But really this is just like his recordings - for all the sense in which Final Fantasy is adherent to that expectation us indie fans have for unmediated emotional sensitivity (come on, he plays the violin - meaningfulness guaranteed with string instruments) there is just as much in which this is wrapped up in fables and fallacies of Dungeons & Dragons (he said that He Poos Clouds was originally intended as "an eight-song cycle about the eight schools of magic in Dungeons & Dragons"), fictional characters (impotent businessmen), obscure metaphors (the world's tallest tower as a monument to the dead) and history-crossing scenes (his EP Spectrum, 14th Century contains the line "I've a temper as shiny as any bling!").

And in this obscurantism, Pallett is a true romantic, at least in the way I think of romanticism. Because far from the popular idea of romantics as conveyers of direct, inherently human feeling, they were actually elevators - always looking for the nicest conceit to raise the emotionaly mundane to the transcendent, even in love it almost becomes an intellectual game.
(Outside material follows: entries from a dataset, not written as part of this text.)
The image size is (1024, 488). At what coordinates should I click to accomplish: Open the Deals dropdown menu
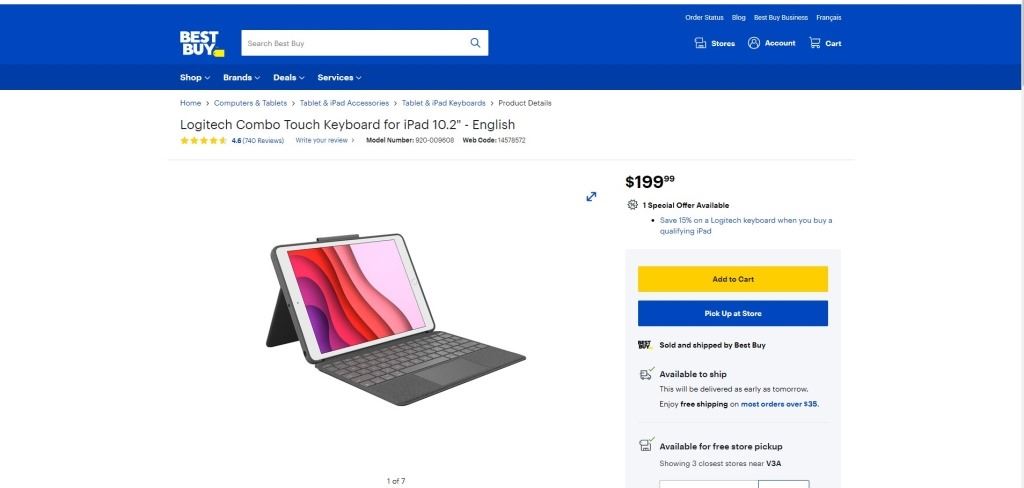pyautogui.click(x=289, y=77)
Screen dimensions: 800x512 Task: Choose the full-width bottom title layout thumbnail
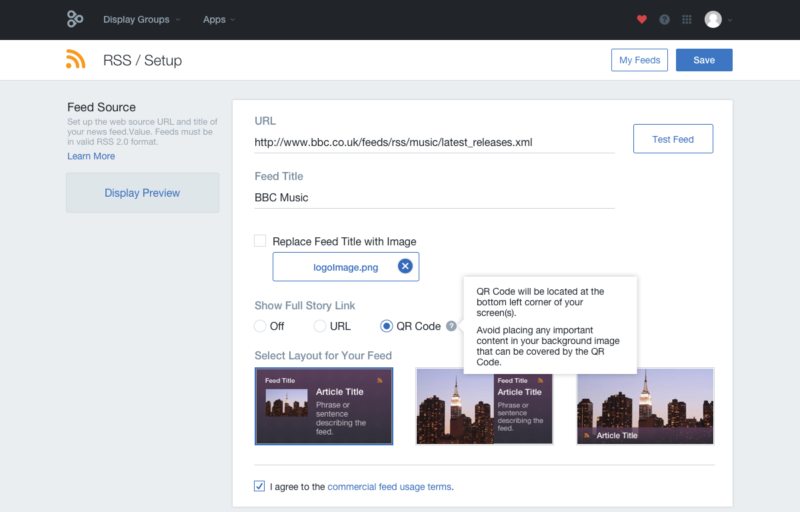point(645,405)
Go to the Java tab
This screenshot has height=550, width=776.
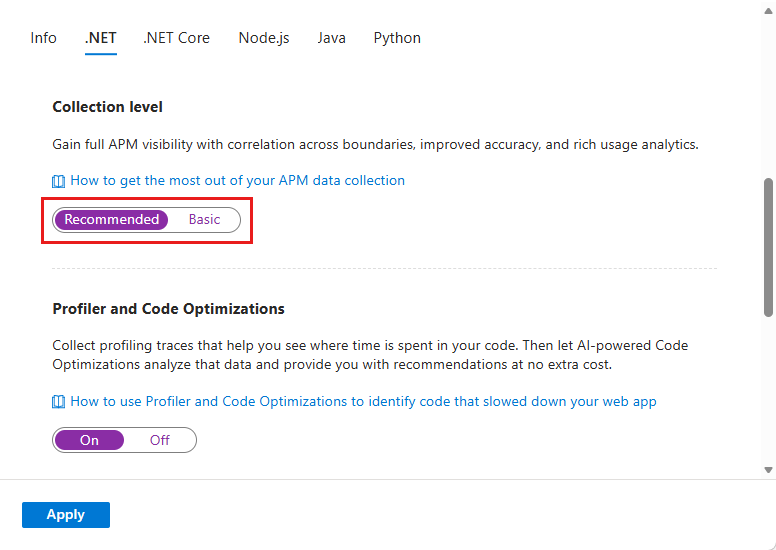(x=332, y=38)
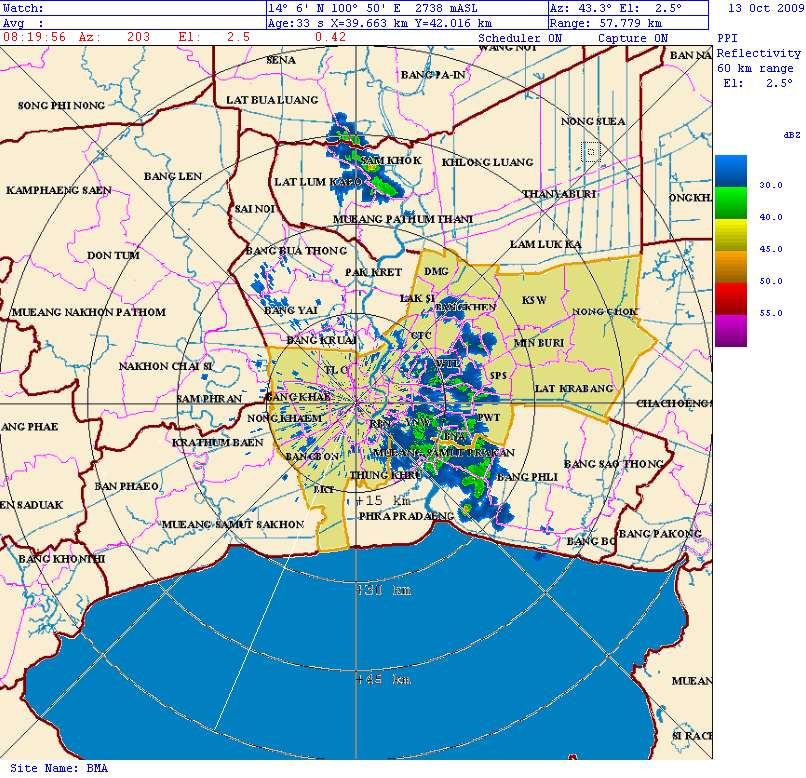Click the Mueang Nakhon Pathom district label
Image resolution: width=806 pixels, height=778 pixels.
pyautogui.click(x=88, y=312)
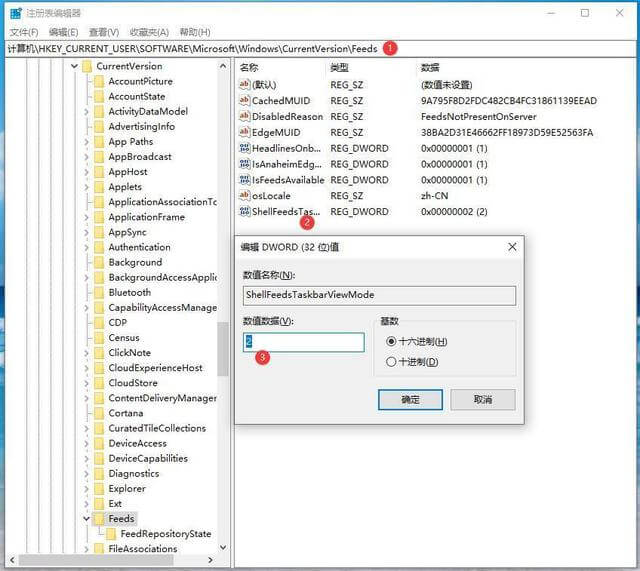Select the Cortana folder icon

pyautogui.click(x=98, y=413)
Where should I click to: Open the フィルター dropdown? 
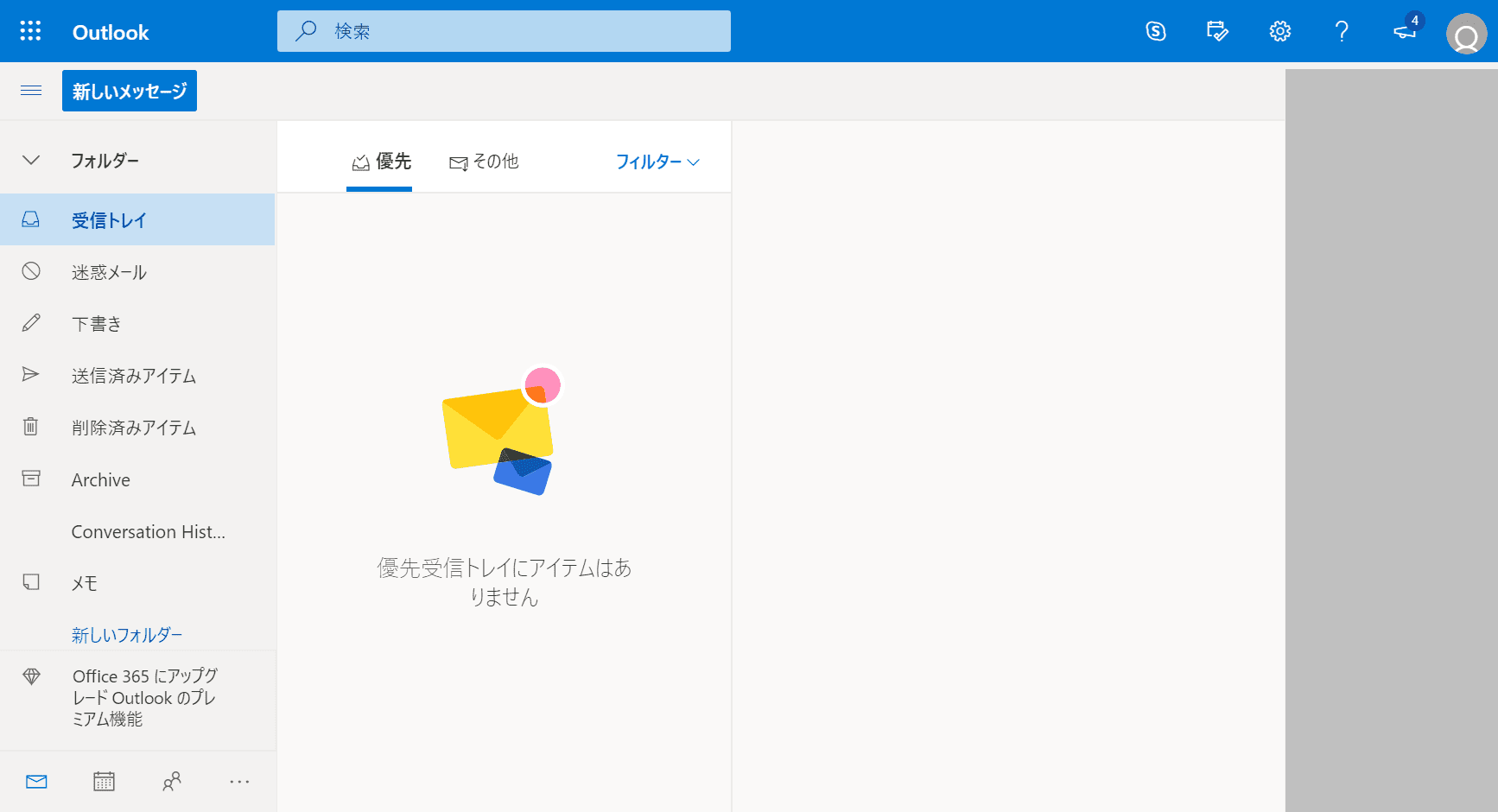657,162
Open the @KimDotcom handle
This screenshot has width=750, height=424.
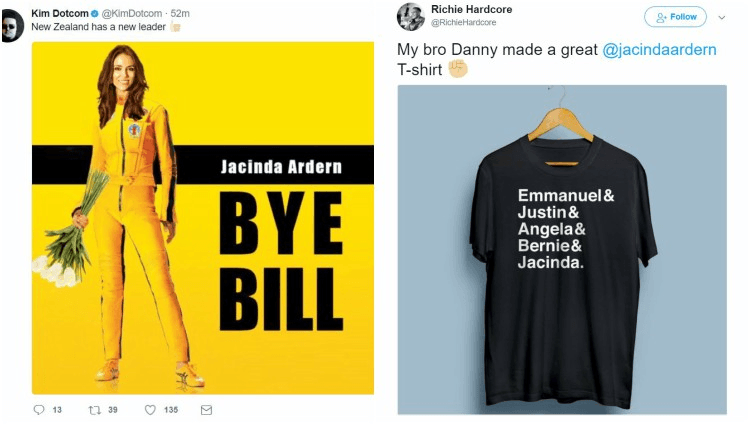pos(132,13)

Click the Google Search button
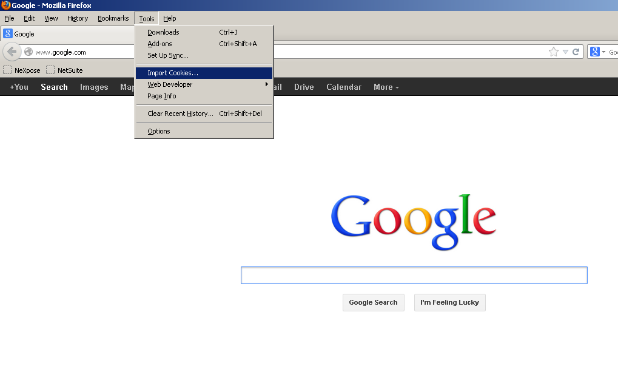click(x=373, y=303)
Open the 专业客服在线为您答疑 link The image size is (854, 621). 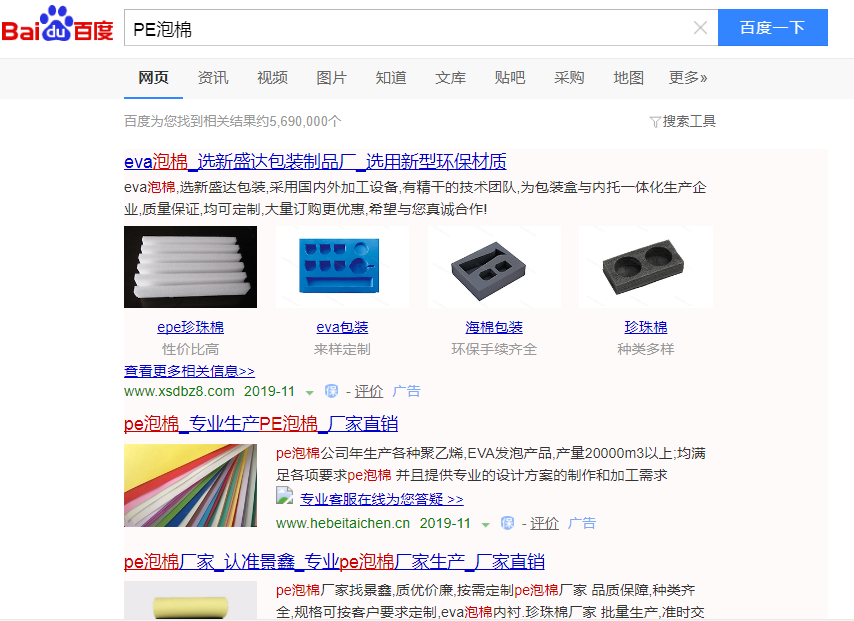pos(382,498)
And sitting there watching this set, I came to realise just how much this tendency informs Pallett's entire approach. It's like how his voice is so often put through an intercom mic, and sung at a kind of half-pace so that it lags behind the music, never quite fulfilling the sense of feeling that it hints at. And that way he covered Joanna Newsom's Peach, Plum, Pear - whereas Newsom made this maybe the only song where she pulls back the layers and layers of metaphor and simile for unbridled emotional expression (screaming 'I am blue' in a thousand Joannas), Pallett as it were re-Newsomifies it, singing it in an almost throwaway manner that once more covers up its emotion.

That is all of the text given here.